The Norwegian-owned vessel — christened the Hoegh Osaka — had just left port on its way to Germany when it developed what the owners Hoegh Autoliners called a “severe list.”
The Hoegh Osaka’s crew decided to beach the beach vessel in an attempt to save it and its cargo.
Fortunately, all of 25 members of crew made it safely to shore.
At the time of the incident, the ship was transporting as many as 1,200 luxury cars and SUVs from Jaguar and Land Rover, with an estimated value of $US45 million.
In addition, the Osaka was also carrying 65 vehicles from BMW’s MINI division, valued at an estimated $US2 million, reports the BBC. All of the cars were reportedly destined for the Middle East.
Salvage teams have already boarded the vessel in preparation to refloat the 590-ft.-long ship.
Amazingly, this isn’t the first time a ship full of luxury cars has been involved in a maritime catastrophe.
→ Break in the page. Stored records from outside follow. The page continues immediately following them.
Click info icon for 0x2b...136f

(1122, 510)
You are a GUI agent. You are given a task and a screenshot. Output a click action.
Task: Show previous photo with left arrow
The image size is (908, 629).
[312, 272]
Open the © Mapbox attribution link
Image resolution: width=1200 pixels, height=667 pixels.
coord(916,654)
The most famous case in recent history involves the sinking of another Norwegian car carrier — the MV Tricolor.
In December of 2002, the vessel sank in the North Sea after a collision with the Bahamanian cargo ship Kariba.
Following the collision, the Tricolor capsized and went down within half an hour. Fortunately, all 24 crew members made it safety.
At the time of its sinking, the Tricolor was on its way to Southampton from Belgium with a shipment of 2,871 luxury cars from BMW, Saab, and Volvo.
According to Jalopnik, the automotive cargo held a total value of $US100 million.
This included a shipment of early production run Volvo XC90 SUVs — a highly coveted vehicle at the time.
The Tricolor came to rest in one of the busiest sea lanes in the world. The wreck was reportedly struck by no fewer than three ships after its sinking.
The vessel settled in about 100-feet of water, 20 miles off the coast of France. According to Australia’s Drive, Smit International — a Dutch salvage company — was contracted to recover the 55,000 ton car carrier from the sea floor in 2003.
Smit — the same company tasked with salvaging the stricken Kursk nuclear submarine from the bottom of the Barents Sea in 2000 — chose not to refloat the entire vessel. Instead, the firm used high-tension wires to cut the ship in 9 segments.
Sadly, none of the Triocolor’s luxury cars bound for the US could be rescued.
The Osaka’s cargo is likely to be in much better condition. Which leads bargain hunters to ask the question, “Can I get a hefty discount on a salvage-titled Jag?”